WJOU
- Huntsville, Alabama; United States;
- Frequency: 90.1 MHz (HD Radio)
- Branding: Praise 90.1 FM

Programming
- Format: Christian music
- Subchannels: HD2: Hymn "Oakwood Sounds" HD3: Urban contemporary gospel "Gospel Sounds" HD4: Christian talk and teaching "Praise Talk"

Ownership
- Owner: Oakwood University

History
- First air date: April 17, 1979
- Former call signs: WOCG
- Call sign meaning: Joy/Oakwood University

Technical information
- Licensing authority: FCC
- Facility ID: 49943
- Class: C3
- ERP: 25,000 watts
- HAAT: 70 meters (230 feet)
- Transmitter coordinates: 34°45′28″N 86°39′44″W﻿ / ﻿34.75778°N 86.66222°W

Links
- Public license information: Public file; LMS;
- Webcast: Listen Live Listen Live (HD2) Listen Live (HD3) Listen Live (HD4)
- Website: wjou.org

= WJOU =

WJOU (90.1 FM, "Praise 90.1 FM") is a non-commercial, listener-supported college radio station licensed to Huntsville, Alabama, and owned and operated by Oakwood University. It serves the Oakwood University community and the Tennessee Valley area.

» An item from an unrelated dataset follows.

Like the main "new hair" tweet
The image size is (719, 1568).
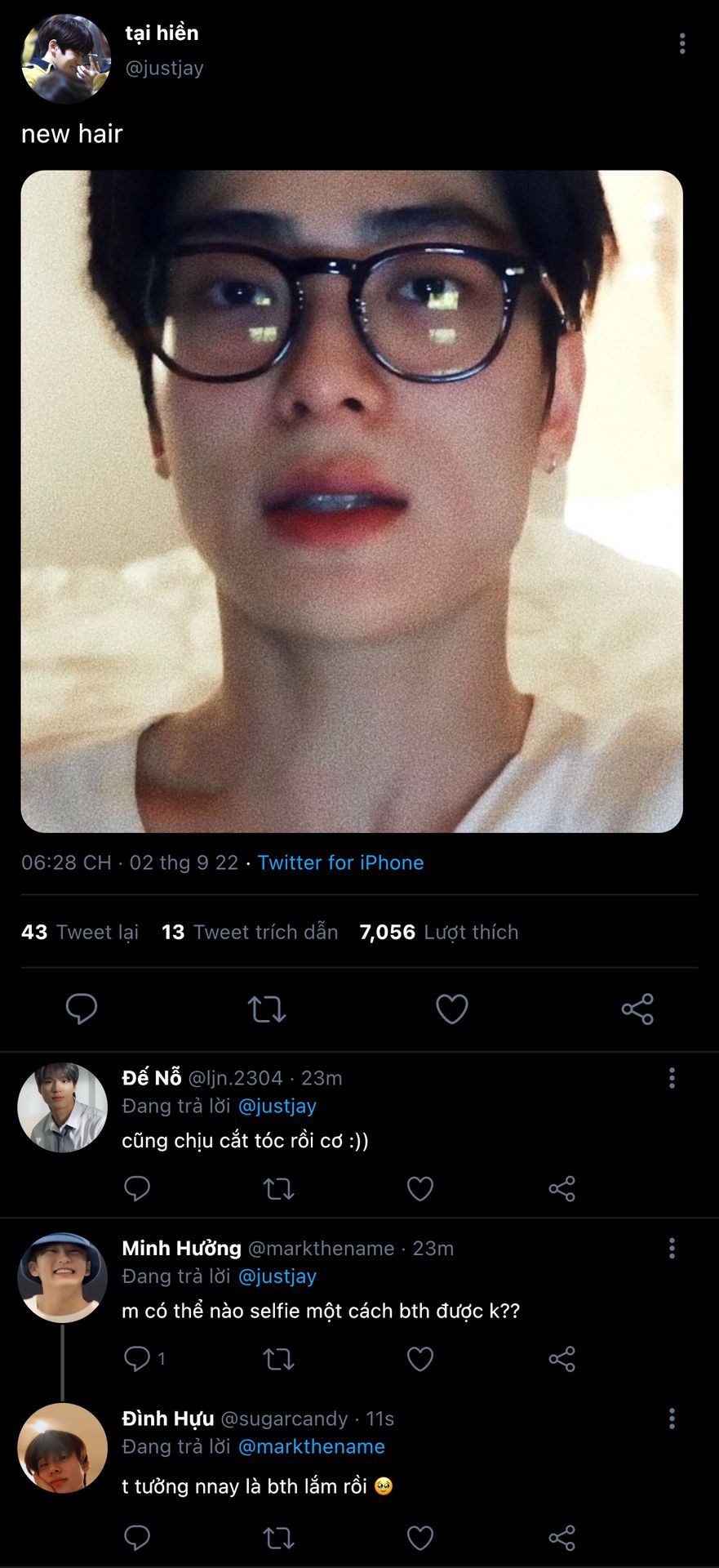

The station began back in the early/mid-1970s as a powerline-fed carrier current AM station operating as WOAK. The broadcast FM station had held the WOCG call letters since it was initially licensed by the Federal Communications Commission but on January 4, 2008, the callsign was changed to WJOU. This change was made to reflect the January 1, 2008 change of Oakwood College's name to Oakwood University.

Former logo

==Programming==
WJOU plays a blend of Christian contemporary, urban contemporary gospel, and adult contemporary music that they call "Inspirational Soul". The station also airs brief educational and spiritually uplifting programs.

Notable alumni of this station include comedian Jonathan Slocumb, talk radio host and producer Hallerin Hilton Hill, broadcaster Toni Neal, plus FlavaTV host and disc jockey Skip Cheatham.